START PROVIDED RECORDS

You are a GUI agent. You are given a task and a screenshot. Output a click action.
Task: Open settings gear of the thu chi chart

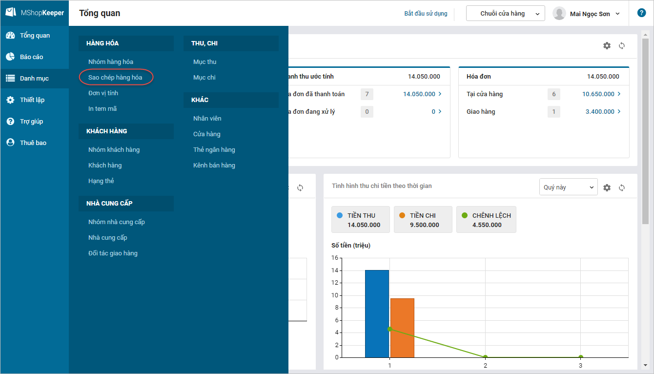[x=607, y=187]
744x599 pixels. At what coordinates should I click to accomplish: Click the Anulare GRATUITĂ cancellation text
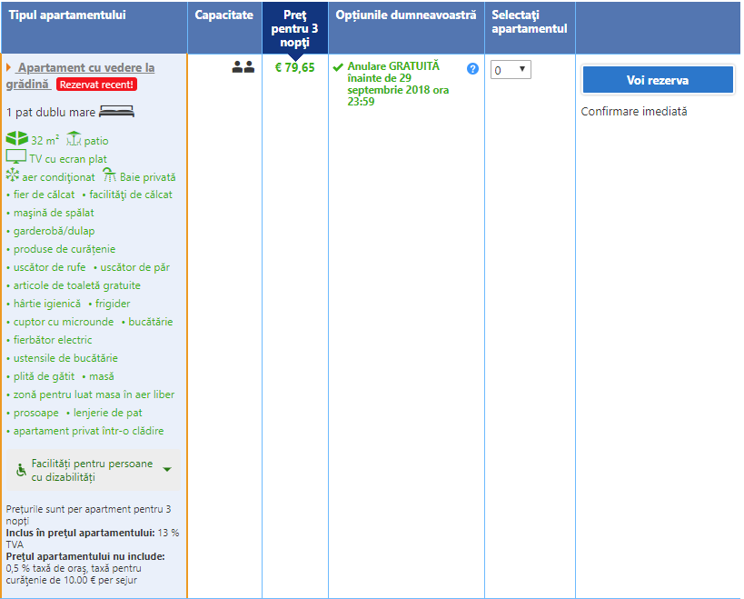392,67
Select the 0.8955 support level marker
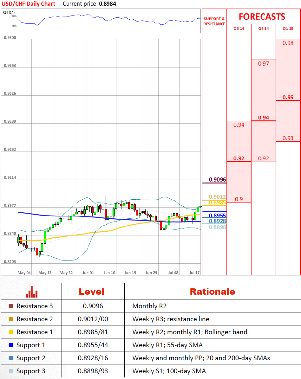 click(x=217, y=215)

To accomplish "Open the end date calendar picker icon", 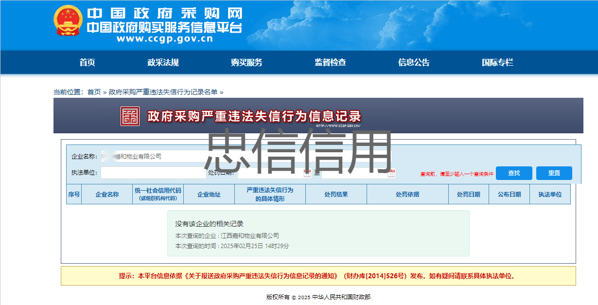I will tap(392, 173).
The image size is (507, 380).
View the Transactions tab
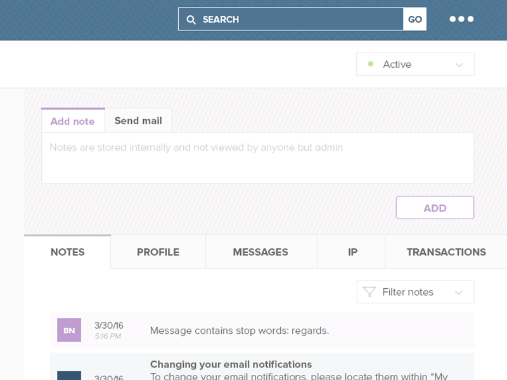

END PROVIDED RECORDS

[REQUIREMENT]: Write out, exactly and with nothing added, every line from the one that holds "The image size is (507, 380)." to the end of the entries above; pictures stay out.

[EXERCISE ANSWER]:
The image size is (507, 380).
View the Transactions tab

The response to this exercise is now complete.